Add to that the two brewpubs in the Route 9 corridor, John Harvard's Brewhouse and Framingham Beer Works, plus, also on Route 9, a location of the regional beer bar chain British Beer Company, and you've got the biggest concentration of craft beer establishments between Boston and Worcester.

Travel & Leisure magazine lists Boston as number 16 on its list of the top 20 beer cities in the United States, and typically, nearby locations with good craft beer offerings get a fair amount of visitors as well. The state's Mass Grown web site, targeted at visitors seeking made in the Bay State agricultural products and culinary tours, includes Framingham's brewers on its craft brewers map.

There's also a Route 9 location for the Craft Beer Cellar, a retail store chain that offers about 650 craft brews for those who want to stock up for later consumption. Pubs and restaurants that are making downtown a culinary and entertainment destination, including the Deluxe Depot Diner, The Tavern, and Pho Dakao are also increasingly offering more (and particularly local) craft brews as well.

In total, we've got quite the critical mass of craft beer destinations within our town borders.

Truth be told, I knew we had turned a corner when I started meeting people in the Jack's Abby tap room a few years ago who had traveled from all over the Boston area as well as other states, to try and buy Jack's Abby beers. Like the guy from Weymouth standing in line with six empty growlers, who told me he and two friends took turns making a run to Framingham to get their growlers refilled. And then last fall, while eating dinner at the new Jack's Abby beer hall on Morton Street, a group of twenty-something hipsters from uber-cool Somerville told me they wished there was a Jack's Abby location in their city.

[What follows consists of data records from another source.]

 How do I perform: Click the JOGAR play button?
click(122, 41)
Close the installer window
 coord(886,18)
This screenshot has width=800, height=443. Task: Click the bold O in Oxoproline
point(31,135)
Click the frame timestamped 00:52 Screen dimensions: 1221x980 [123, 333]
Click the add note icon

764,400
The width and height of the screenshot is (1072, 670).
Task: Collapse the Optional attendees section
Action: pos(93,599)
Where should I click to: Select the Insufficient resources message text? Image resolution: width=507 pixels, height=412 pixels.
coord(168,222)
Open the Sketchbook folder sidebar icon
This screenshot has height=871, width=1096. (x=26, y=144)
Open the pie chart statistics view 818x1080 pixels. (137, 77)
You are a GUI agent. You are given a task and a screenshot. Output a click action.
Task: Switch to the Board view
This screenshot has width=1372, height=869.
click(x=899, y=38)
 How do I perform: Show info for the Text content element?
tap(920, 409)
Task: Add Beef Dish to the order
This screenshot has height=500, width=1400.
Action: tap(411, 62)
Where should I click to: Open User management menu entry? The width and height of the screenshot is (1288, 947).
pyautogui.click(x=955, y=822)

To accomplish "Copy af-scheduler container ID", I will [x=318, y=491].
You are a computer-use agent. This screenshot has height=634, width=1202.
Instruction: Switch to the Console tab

With the amount of business travelers the Framingham area gets during the week, I suspect there's a decent percentage of them who end up at one of our craft beer destinations after the work day ends, for an evening out for a few pints and dinner. And with the summer vacation season approaching, I'm betting there will be more than a few beer tourists adding Framingham to their itineraries as well.